Data Analytic Strategy: The researchers will use a mixed methods approach to test implementation within the randomized controlled trial including qualitative analysis of observations and interviews, and quantitative analysis of implementation measures. An intent-to-treat approach will be used to test efficacy, with a 3-level design in which repeated measures at 4 occasions will be administered to students nested within schools. Primary analyses of efficacy will involve 3-level linear mixed-effects regression models with intercept and slopes treated as random effects at levels 2 and 3. Furthermore, multilevel structural equation modeling will be used to model growths in outcomes by condition (intervention vs. control) and to model mediation, moderation, and moderated mediation, in order to test the intervention's theory of change and to understand for whom this intervention works, under what conditions, and why.

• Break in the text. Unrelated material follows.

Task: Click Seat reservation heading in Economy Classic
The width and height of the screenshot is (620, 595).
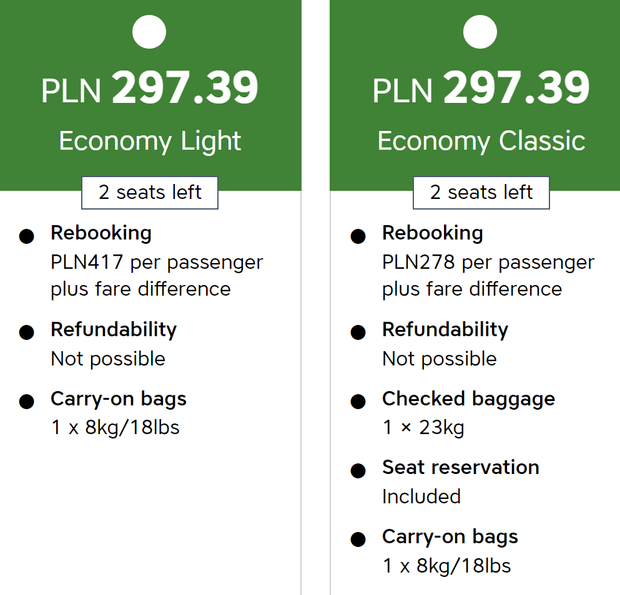Action: (461, 467)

Cost Analysis: The researchers calculate costs and cost effectiveness both from a societal perspective and from the perspective of the school district. To ensure accurate measurement of program inputs, multiple data sources will be used that include extensive surveys, interviews, and budgetary review. In addition to expended direct costs, the cost calculation will include volunteer time and various other implicit costs, including costs induced by program participation. Induced inputs such as after-school program costs will be estimated by using the difference in the level of after-school program participation between treatment and control. Each input will be priced using both national and local prices, and sensitivity analysis will be conducted with varying sources of price information. The cost-effectiveness analysis will determine the per-unit incremental cost of improving student grade point average and Behavior Assessment System for Children (BASC) normed T-scores, since these standard measures will facilitate comparing the cost effectiveness of Cities Project to that of other programs. For all cost analyses, researchers will determine start-up costs and maintenance costs along with calculating the total cost-effectiveness for the intervention over a 3-year timeframe.